Health and Wellness

Trans people who seek surgery are less likely to report mental health problems

A doctor with a patient
Photo: Shutterstock

A study published in the American Journal of Psychiatry confirms what many transgender people have been saying all along: medical care such as appropriate hormone and surgical intervention leads to a reduction on mental health issues for transgender people.

“We know that transgender individuals are at higher risk of psychological distress than the general population due to stigma-related stress and stress associated with a lack of affirmation of their gender identity,” said the study’s co-author, John Pachankis, in a release from the Yale School of Medicine. “No longer can we say that we lack high-quality evidence of the benefits of providing gender-affirming surgeries to transgender individuals who seek them.”

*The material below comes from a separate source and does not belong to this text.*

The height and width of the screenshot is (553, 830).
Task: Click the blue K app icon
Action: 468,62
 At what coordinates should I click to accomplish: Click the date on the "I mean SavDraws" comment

Related: A Catholic U.S. hospital refused to do a trans man’s surgery calling it “intrinsically evil”

Researchers from the Yale School of Public Health looked over Swedish Total Population Register, seeking individuals who had been given a diagnosis of “gender incongruence” between 2005 and 2015. They then looked at mental health treatment of their study population in 2015 as part of the study

The study then looked at visits to health care for mood and anxiety disorders, antidepressant and anxiolytic (anti-anxiety) medications, and even hospitalization after an attempted suicide. 

Researchers found that transgender people were roughly six times as likely to have seen a medical professional for mood or anxiety issues, more than three times likely to have been prescribed medications for same, and even more than six times more likely to have been hospitalized for an attempted suicide.

For 95% of those studied, hormone therapy was not enough to affect depression or anxiety, but those who underwent surgery were shown be 8% less likely per year after surgery to seek care for either. 

“The exact reason for this we don’t know, but the group diagnosed with a gender incongruence diagnosis receiving hormone treatment, but not surgery, is a very mixed group,” said co-author Richard Bränström to ABC News. “The process of being diagnosed with a gender incongruence diagnosis and receiving gender-affirming treatment is a long process and it is likely that this process can be stressful.”

Not all transgender people seek medical intervention, such as feminizing or masculinizing hormones, let alone surgery to masculinize or feminize the body. In many if not most cases, such care isn’t available due to financial limitations, inadequate care options, medical “gatekeeping,” or a combination of all three.